白天還要強打精神侍候,晚上,空虛襲來,岳老夫人茫然的瞪著眼前,覺得生命已失去意義。
有什么從她的身體里流逝,幻化成一張張面容。
有她的丈夫岳老爺子,有她的小兒子岳厚來間中也有她曾痛恨的,那看過她離京笑話的人。但都不重要了,一切都將成空。
如果不是還有那一張面容,青春正好,年少豐華,岳老夫人隨時可以倒下來。
繁京。
她的長孫女兒。
她的終身還沒有定。
岳良菊不聲不響的走進來,擔心的望著母親。果然,岳老夫人和昨天前天一樣,又說同樣的話“良菊,父母親對不起你,但是你侄女兒要有好去處,你兄長們不會忘記你。要是我不在了,尋個老實人嫁了吧。”
“母親,還有繁京呢,你得見見她,才能走。”岳良菊沒有苦勸,只是固執的提醒,還有一個責任在肩頭。
三房的岳望京也沒有定親,并且三奶奶楊氏天天后悔,沒有讓岳望京討冰碴子大人的喜歡。但是,望京有父有母,她還在家里。
“繁京,跟著王家的媳婦走,還不知結果啊。”
岳老夫人定住的眼睛這才會轉了,有氣無力地道“是啊。”但有些生氣出來。
片刻,她罵出來“王家,豈有此理。”
岳良菊放下心,還能罵,就好。
云州邊城,是僅次于西陲省城大小的城池。還沒有到城門,就看到行人駱驛不絕。
岳繁京一行人在這里住上一天,采買了一些東西,起個大早,岳行前送到官道。
岳行前叮嚀再叮嚀“小古,你要是欺負我家的姑娘,你就是能上天入地,我也把你揪出來。”
王小古挺直胸膛“三叔,你看我是那種人嗎?”
岳行前讓他上路吧,王小古轉回頭反交待他“三叔,回家去就準備吧。嫁妝不必送京來,只怕我和繁京要在京里成親,嫁衣卻要送來。明年春闈一放榜,就可以來了。等到殿試放榜再送來,我等的焦急。”

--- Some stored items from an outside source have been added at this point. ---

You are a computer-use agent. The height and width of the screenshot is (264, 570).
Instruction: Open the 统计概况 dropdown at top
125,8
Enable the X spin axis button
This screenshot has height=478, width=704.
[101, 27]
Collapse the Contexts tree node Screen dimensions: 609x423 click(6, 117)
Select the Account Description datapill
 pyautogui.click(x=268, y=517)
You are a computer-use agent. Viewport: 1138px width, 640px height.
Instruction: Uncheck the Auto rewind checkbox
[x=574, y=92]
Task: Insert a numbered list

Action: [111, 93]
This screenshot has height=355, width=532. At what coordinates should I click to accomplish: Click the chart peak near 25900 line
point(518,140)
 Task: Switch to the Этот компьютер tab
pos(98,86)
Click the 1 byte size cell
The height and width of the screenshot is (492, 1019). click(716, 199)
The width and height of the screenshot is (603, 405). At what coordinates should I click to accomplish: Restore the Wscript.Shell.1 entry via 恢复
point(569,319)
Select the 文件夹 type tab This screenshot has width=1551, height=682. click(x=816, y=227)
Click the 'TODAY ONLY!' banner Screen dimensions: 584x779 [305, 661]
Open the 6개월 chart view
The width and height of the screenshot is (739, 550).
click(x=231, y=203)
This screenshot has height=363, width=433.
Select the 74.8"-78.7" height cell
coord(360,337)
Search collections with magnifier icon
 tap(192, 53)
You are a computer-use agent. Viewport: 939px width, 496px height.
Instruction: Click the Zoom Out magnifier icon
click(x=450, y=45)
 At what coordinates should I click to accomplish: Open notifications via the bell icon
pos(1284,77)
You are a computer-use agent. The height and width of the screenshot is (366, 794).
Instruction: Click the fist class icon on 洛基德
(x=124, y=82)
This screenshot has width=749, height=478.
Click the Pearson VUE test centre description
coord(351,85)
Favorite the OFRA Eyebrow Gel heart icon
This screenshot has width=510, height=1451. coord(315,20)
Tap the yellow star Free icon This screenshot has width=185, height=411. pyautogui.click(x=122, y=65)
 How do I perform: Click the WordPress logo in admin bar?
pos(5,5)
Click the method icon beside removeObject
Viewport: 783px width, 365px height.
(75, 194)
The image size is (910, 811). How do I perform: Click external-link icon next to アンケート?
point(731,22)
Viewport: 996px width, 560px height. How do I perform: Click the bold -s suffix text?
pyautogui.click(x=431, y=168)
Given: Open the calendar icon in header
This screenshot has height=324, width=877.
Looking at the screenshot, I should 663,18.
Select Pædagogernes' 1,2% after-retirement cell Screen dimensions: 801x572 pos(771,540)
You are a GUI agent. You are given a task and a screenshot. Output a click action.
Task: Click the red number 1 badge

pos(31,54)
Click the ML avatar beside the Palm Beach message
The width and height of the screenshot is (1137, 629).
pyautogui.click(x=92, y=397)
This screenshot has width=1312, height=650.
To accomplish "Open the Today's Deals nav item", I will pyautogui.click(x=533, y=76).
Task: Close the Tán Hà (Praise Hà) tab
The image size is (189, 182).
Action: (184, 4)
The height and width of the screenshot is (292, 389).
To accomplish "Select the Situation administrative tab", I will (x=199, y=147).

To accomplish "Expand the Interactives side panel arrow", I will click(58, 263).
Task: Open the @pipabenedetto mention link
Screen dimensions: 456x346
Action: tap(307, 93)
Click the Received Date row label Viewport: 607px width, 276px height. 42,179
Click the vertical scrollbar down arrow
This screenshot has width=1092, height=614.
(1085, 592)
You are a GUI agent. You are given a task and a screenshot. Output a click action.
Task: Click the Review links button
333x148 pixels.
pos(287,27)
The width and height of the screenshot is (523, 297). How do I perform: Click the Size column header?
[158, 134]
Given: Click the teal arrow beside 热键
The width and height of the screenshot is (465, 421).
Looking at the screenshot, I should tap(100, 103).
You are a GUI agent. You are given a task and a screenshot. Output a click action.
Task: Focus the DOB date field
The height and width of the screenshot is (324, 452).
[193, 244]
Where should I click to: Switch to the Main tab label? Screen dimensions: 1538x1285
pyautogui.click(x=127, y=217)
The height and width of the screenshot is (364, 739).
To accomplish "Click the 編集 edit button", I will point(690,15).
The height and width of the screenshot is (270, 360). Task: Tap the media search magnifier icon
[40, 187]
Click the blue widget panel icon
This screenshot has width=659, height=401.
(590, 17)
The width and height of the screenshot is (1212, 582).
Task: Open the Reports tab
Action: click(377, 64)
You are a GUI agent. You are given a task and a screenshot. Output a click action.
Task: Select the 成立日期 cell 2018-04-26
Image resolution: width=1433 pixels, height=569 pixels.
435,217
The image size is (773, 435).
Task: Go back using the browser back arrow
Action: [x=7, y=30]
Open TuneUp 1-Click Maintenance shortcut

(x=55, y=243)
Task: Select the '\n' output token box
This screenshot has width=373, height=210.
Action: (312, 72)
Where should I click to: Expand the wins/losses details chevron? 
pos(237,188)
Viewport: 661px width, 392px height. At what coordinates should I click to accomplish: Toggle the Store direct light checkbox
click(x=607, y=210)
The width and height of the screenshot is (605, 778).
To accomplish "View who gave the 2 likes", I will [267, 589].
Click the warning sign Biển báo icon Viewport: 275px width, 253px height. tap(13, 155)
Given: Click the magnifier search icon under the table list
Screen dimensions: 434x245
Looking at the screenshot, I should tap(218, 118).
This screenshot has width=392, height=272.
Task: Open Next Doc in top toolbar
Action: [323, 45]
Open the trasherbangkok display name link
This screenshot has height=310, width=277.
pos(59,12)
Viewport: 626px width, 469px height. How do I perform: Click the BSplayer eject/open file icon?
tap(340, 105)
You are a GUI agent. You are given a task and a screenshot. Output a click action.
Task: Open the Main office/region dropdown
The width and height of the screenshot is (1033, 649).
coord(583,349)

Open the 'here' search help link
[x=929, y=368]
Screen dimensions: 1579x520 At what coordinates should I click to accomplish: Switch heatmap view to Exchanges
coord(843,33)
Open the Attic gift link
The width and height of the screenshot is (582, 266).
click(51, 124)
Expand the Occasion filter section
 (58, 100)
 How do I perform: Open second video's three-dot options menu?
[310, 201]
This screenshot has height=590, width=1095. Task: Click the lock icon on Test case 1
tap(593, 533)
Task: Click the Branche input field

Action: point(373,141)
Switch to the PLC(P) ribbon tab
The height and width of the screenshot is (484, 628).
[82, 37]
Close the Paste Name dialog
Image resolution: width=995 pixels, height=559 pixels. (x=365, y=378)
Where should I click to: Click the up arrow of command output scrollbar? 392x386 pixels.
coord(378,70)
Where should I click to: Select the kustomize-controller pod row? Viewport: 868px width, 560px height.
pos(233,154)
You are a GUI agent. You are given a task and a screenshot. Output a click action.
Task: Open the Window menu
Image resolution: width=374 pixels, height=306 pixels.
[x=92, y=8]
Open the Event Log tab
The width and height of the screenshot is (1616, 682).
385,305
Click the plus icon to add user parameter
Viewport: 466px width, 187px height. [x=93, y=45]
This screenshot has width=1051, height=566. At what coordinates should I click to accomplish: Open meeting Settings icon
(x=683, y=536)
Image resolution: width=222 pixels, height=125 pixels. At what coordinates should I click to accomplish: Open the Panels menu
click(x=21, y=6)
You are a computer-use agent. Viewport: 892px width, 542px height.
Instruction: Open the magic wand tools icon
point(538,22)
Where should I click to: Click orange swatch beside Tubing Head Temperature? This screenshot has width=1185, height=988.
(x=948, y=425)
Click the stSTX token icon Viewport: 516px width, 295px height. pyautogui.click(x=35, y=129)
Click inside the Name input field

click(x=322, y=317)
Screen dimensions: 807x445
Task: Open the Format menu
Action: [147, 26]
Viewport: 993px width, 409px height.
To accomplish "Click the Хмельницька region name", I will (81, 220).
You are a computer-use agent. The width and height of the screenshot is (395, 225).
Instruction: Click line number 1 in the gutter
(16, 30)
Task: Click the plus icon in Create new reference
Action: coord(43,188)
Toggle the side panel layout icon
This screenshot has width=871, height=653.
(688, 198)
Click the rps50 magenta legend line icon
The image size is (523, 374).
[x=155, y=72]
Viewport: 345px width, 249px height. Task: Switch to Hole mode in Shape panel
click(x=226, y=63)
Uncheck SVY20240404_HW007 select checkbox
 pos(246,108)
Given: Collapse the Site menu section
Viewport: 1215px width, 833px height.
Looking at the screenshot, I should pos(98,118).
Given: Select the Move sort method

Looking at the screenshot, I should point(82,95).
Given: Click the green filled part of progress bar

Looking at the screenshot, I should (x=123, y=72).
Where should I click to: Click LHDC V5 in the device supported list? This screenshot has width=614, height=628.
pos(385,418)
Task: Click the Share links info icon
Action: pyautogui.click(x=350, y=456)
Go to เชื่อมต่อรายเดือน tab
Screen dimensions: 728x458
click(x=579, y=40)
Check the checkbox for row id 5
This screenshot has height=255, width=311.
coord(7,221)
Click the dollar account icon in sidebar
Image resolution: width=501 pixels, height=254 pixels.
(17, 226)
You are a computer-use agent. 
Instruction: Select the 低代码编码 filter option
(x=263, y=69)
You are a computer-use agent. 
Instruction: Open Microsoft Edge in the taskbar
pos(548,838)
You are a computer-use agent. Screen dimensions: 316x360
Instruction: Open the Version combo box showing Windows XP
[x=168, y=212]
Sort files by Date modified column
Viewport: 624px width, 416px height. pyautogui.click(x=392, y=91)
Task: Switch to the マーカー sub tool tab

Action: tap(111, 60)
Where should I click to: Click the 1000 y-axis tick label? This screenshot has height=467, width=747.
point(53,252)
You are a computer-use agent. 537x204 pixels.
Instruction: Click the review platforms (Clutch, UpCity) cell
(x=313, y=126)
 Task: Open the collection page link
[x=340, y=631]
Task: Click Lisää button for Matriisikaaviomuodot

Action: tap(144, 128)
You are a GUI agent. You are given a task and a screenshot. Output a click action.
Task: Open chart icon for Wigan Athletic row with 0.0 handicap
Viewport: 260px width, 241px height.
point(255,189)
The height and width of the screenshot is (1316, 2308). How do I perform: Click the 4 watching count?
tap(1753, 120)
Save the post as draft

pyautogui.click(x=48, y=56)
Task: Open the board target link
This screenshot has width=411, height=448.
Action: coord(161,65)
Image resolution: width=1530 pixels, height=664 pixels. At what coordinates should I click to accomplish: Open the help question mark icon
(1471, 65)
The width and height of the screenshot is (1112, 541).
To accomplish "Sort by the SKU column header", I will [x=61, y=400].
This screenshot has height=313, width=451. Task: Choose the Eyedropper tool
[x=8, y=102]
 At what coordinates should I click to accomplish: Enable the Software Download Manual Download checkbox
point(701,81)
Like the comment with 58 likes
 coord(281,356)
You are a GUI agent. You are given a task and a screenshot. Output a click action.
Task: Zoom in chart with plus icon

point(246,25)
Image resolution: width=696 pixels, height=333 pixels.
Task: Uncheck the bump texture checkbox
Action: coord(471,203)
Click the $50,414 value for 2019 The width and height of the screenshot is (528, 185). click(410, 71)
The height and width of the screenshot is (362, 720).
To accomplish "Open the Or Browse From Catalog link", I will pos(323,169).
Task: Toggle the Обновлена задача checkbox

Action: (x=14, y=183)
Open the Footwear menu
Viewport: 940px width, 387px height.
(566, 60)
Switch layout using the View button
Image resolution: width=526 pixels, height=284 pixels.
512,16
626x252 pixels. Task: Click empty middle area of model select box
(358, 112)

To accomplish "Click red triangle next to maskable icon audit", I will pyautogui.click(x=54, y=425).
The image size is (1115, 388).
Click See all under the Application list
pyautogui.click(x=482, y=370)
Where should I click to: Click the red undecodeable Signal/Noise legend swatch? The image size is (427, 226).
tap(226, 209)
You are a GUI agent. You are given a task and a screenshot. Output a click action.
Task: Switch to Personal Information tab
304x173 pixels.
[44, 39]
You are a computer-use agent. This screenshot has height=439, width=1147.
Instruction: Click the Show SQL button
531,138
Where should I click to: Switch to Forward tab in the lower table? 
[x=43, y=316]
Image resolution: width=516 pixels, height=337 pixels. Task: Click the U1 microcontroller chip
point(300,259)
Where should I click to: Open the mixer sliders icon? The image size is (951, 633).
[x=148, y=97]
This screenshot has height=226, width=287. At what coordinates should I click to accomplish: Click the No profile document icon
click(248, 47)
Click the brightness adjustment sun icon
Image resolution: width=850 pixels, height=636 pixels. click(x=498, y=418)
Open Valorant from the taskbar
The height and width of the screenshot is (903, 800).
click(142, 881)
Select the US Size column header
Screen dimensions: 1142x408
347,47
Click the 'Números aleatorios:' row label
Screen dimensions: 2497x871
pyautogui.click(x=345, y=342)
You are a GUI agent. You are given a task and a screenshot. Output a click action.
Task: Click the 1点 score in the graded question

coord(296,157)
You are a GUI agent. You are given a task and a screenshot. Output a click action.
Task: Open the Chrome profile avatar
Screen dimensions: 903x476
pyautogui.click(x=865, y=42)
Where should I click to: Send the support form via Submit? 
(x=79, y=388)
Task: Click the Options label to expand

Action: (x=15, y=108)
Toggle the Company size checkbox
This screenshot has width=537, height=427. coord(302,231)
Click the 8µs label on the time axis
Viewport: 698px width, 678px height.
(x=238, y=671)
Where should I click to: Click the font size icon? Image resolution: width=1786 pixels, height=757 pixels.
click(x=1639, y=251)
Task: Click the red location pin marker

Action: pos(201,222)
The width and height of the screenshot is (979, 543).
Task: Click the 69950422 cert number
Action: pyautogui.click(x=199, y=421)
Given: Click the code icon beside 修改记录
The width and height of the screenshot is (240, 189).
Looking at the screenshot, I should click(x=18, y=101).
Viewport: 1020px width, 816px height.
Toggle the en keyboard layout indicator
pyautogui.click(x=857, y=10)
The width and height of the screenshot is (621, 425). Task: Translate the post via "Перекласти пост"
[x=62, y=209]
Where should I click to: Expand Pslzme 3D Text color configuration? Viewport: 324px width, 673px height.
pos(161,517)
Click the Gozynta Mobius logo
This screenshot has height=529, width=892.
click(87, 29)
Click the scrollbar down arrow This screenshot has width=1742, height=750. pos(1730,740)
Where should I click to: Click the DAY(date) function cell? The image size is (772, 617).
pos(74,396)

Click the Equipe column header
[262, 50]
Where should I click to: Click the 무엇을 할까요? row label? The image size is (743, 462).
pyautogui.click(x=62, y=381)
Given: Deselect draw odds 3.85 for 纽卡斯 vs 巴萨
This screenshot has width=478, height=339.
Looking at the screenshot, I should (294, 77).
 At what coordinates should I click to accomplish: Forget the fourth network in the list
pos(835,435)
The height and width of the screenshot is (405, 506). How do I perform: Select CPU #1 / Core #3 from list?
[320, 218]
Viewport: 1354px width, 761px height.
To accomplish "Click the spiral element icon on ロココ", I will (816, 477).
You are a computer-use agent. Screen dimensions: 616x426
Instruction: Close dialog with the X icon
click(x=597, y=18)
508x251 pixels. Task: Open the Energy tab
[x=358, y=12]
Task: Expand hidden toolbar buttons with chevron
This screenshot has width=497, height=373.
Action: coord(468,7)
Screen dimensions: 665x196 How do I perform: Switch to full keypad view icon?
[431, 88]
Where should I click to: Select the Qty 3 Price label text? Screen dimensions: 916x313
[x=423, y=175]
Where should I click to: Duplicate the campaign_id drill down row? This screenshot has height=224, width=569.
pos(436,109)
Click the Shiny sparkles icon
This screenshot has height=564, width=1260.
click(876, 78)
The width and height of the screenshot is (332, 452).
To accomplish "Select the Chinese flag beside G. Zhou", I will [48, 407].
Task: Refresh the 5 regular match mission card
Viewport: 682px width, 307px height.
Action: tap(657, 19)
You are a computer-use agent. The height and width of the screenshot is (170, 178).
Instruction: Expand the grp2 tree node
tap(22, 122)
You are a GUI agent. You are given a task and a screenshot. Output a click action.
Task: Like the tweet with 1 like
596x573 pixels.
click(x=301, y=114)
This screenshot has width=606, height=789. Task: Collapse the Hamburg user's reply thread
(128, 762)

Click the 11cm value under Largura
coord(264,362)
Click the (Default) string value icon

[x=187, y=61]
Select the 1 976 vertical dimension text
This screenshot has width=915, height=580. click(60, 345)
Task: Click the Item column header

岳行前讓他逗笑,用馬鞭子捅捅他“你小子,先安心應試。人都陪著你了,成親著什么急。”
“我當然著急,我能不著急嗎?”王小古嘀咕著,帶著車隊上路。
這個中午打尖,祁氏一下車,先把春枝叫到面前“三老爺回去了,你和我要事事小心。”
春枝還以為說她家跟來的話,忙道“我很會干活。”
“不止會干活,還有,要能受氣,能聽話。不管王家的人說什么,丟個耳朵給他們,別往心里去,也別告訴姑娘。”祁氏面色沉沉。
春枝大睜著兩眼“為什么啊?咱們不是一家人嗎?”
祁氏嘆氣“你呀,第一份工就在岳家。記住聽我的沒錯。”春枝懵懂的走開,幫忙燒火做飯。
岳繁京跟在王奶奶身邊,和她走動走動,眼睛其實也留意王家的下人。